Le projet Juice, abréviation de « Jupiter icy moons explorer », est décrit comme le plus grand projet européen de recherche spatiale à ce jour. Son coût équivaut à 18 milliards de couronnes suédoises, selon Jan-Erik Wahlund, physicien de l’espace et responsable de la recherche pour l’un des instruments embarqués à bord de Juice.

Les scientifiques sont presque certains que deux des grandes lunes ont des océans sous d’épaisses couches de glace. Mais comment savoir s’il y a une possibilité de vie marine quand on ne peut pas se tenir sur la glace et que l’on tourne en orbite autour de la lune ?

« Un peu comme à Noël

– Nous recherchons des signaux électromagnétiques. Les océans sont salés. Jupiter possède un champ magnétique puissant qui passe à côté de la lune, ce qui provoque des courants électriques mesurables dans les océans. Les océans se déplacent également à une certaine vitesse contre le champ magnétique, ce qui nous permet d’obtenir d’autres courants mesurables », explique Jan-Erik Wahlund :

– Nous pouvons également traverser les panaches d’eau qui émergent des fissures dans la glace de la lune Europe, ce qui nous permet de voir ce que contient l’eau. Si nous trouvions des acides aminés, ce serait un peu comme Noël pour nous.

Une telle découverte serait sensationnelle car ce sont les acides aminés qui construisent les protéines du corps.

Radiations mortelles

La planète géante Jupiter émet de très fortes radiations, ce qui la rend directement mortelle. Tous les instruments à bord doivent être protégés, en partie par de lourdes plaques de plomb.
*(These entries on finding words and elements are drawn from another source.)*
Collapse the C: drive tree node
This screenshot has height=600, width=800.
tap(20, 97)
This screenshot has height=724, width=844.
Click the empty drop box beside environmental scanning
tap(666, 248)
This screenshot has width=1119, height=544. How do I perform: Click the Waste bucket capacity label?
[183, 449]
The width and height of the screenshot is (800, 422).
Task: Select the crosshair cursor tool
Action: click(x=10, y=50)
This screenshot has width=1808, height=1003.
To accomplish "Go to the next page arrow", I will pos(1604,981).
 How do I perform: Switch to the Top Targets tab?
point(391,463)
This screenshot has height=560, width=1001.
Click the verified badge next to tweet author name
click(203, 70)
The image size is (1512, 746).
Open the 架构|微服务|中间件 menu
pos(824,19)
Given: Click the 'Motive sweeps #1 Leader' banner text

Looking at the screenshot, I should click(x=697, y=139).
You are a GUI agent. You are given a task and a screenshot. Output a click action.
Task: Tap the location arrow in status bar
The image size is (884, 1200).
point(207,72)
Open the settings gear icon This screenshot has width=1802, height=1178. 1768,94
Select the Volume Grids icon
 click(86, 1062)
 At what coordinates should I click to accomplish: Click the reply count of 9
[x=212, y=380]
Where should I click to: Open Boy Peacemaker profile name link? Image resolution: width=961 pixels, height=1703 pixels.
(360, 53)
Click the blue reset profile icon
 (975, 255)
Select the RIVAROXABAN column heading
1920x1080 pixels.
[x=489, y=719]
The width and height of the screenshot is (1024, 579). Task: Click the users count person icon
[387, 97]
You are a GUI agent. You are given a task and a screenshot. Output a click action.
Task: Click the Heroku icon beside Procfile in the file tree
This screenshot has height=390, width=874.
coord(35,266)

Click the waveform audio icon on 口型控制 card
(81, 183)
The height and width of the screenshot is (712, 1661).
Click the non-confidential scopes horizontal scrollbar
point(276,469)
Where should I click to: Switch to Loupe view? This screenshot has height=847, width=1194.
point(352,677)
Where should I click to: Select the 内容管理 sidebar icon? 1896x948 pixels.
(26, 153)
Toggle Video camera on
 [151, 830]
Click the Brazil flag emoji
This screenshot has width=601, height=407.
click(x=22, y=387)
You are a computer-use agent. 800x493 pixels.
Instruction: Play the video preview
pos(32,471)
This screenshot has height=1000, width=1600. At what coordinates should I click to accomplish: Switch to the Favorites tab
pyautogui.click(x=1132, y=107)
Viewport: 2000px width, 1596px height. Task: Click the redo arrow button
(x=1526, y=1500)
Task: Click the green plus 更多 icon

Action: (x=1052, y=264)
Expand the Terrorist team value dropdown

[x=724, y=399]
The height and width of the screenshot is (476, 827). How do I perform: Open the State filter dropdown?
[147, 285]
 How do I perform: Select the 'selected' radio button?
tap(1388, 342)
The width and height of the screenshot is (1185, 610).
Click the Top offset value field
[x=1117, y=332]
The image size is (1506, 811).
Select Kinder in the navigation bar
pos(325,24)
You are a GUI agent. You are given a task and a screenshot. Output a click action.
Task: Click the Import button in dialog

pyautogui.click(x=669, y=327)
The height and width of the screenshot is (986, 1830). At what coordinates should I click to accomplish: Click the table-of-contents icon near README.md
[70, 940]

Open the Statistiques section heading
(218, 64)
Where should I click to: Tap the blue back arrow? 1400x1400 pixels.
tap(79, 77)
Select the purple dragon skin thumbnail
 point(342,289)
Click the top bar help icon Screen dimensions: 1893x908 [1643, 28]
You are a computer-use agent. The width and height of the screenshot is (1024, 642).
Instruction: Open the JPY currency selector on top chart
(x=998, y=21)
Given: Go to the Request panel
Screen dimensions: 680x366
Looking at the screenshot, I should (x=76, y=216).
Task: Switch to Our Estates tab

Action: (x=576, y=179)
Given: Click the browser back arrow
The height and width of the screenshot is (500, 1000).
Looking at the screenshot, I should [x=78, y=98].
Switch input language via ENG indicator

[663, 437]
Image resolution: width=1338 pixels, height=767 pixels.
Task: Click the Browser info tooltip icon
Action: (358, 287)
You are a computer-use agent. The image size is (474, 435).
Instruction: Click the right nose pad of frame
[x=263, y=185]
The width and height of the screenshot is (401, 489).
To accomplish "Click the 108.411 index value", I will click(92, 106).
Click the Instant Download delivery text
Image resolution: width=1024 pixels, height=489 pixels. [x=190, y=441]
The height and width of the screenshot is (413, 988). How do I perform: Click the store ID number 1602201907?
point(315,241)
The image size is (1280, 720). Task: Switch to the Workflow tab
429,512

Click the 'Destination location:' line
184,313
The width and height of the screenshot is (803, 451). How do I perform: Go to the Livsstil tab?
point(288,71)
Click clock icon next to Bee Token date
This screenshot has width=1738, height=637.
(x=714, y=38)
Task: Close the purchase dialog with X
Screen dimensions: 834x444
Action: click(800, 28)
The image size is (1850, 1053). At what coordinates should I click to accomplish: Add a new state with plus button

Sur les dix instruments à bord, deux proviennent de Suède : le compteur de particules vient de l’Institut de physique spatiale de Kiruna et l’instrument de mesure des ondes radio et plasma de l’Institut de physique spatiale d’Uppsala.

Le voyage vers Jupiter durera huit ans et les résultats des mesures ne seront disponibles qu’une fois que la sonde se sera placée sur l’orbite correcte autour des grandes lunes.

– Lorsqu’elle arrivera, je serai à la retraite. Mais je suis un scientifique, je ne vais pas m’arrêter. Je veux juste me débarrasser des tâches administratives et poursuivre mes recherches, déclare Jan-Erik Wahlund.